(Records from a collection)
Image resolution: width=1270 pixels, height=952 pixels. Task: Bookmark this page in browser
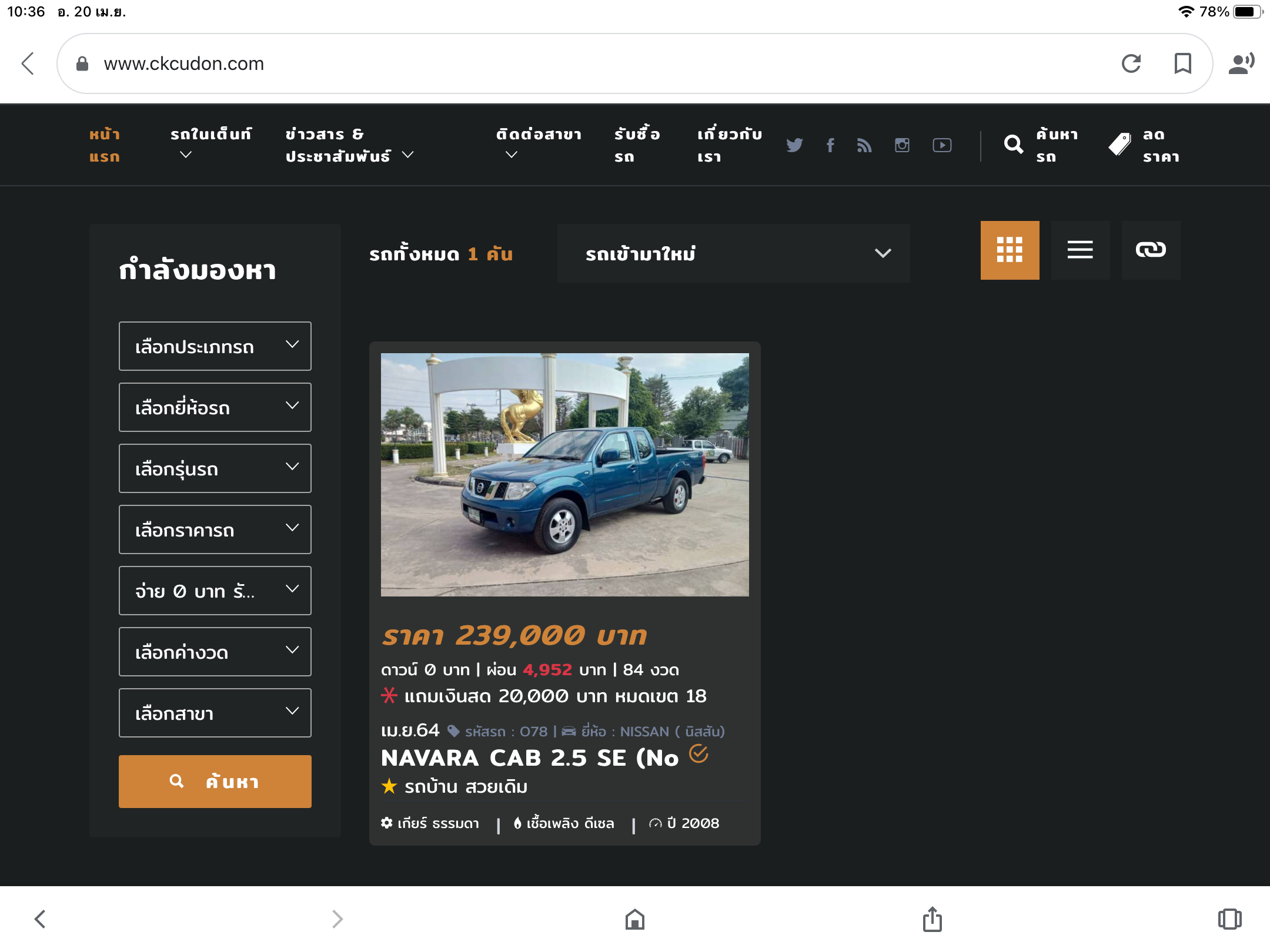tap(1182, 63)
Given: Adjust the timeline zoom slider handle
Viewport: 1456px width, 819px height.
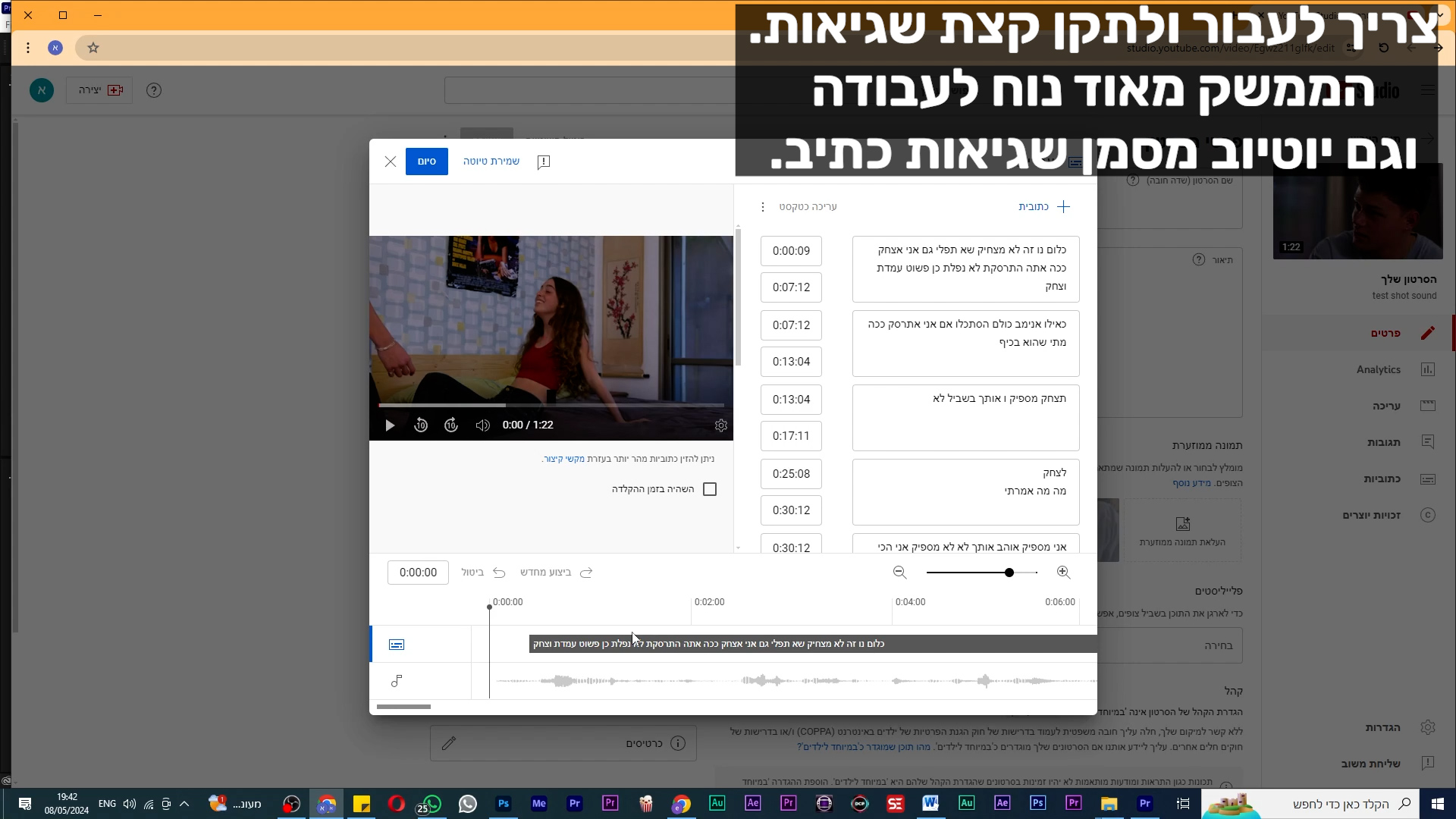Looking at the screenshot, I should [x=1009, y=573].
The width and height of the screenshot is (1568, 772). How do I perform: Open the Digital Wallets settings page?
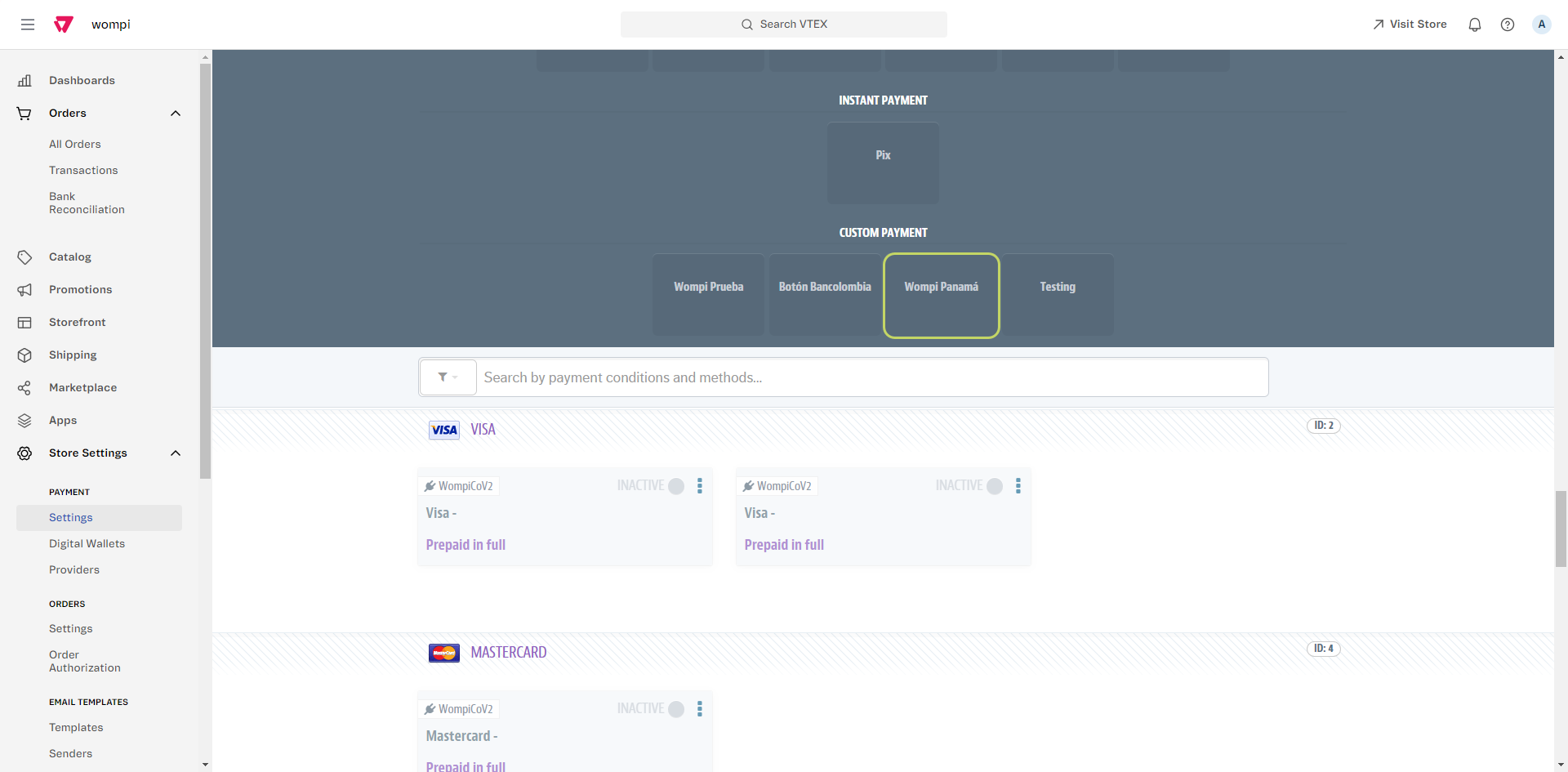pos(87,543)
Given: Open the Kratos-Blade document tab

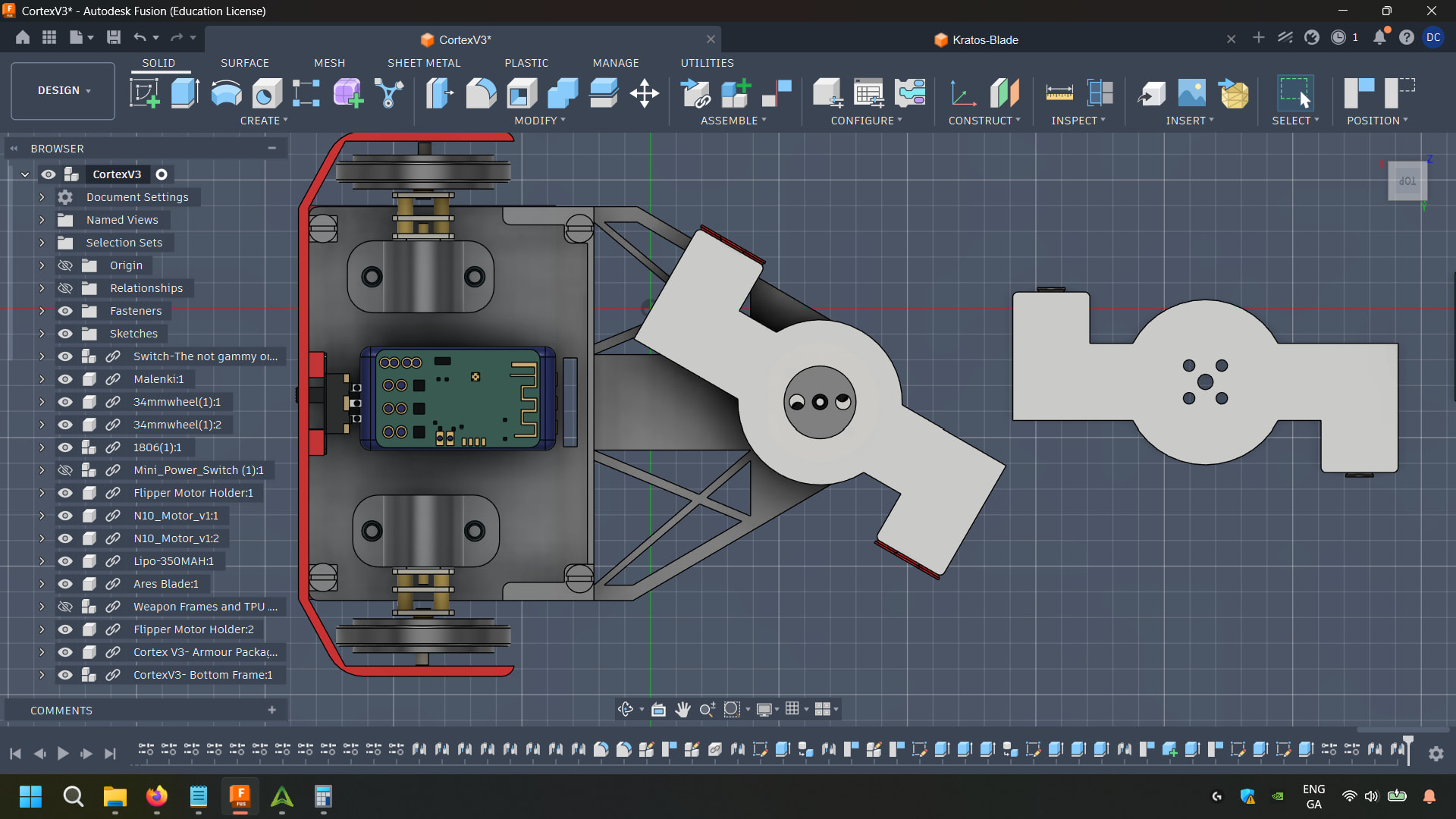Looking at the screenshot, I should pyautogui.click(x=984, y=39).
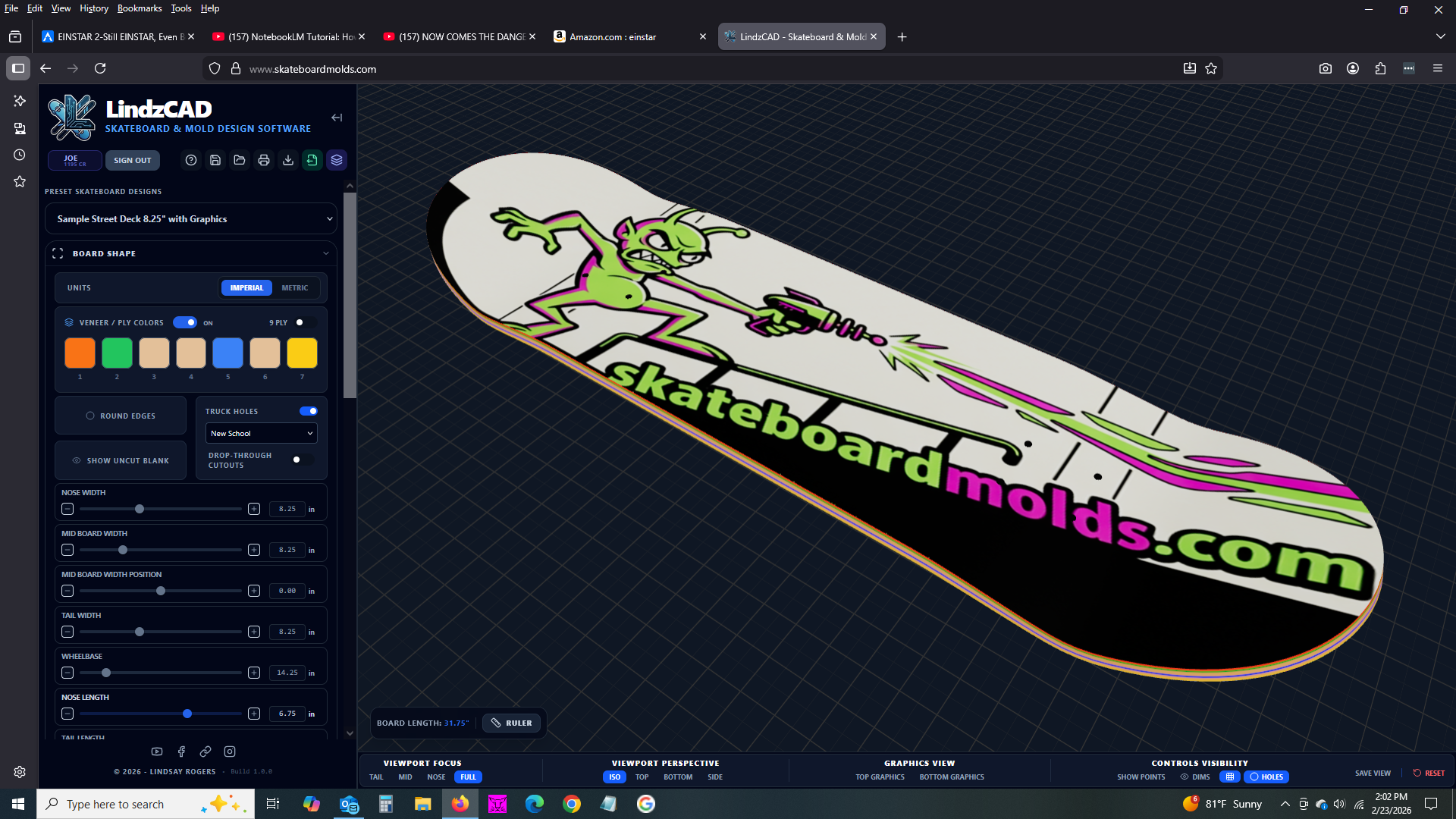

Instructions for the task
Could you restate every entry above word for word, leaving out the pictures?

Answer to the problem
Image resolution: width=1270 pixels, height=952 pixels. Task: Bookmark this page in browser
tap(1182, 63)
Given: Adjust the timeline zoom slider handle
Viewport: 1456px width, 819px height.
Looking at the screenshot, I should [x=1009, y=573].
The width and height of the screenshot is (1568, 772). How do I perform: Open the Digital Wallets settings page?
pos(87,543)
Given: Open the Kratos-Blade document tab

Looking at the screenshot, I should pyautogui.click(x=984, y=39).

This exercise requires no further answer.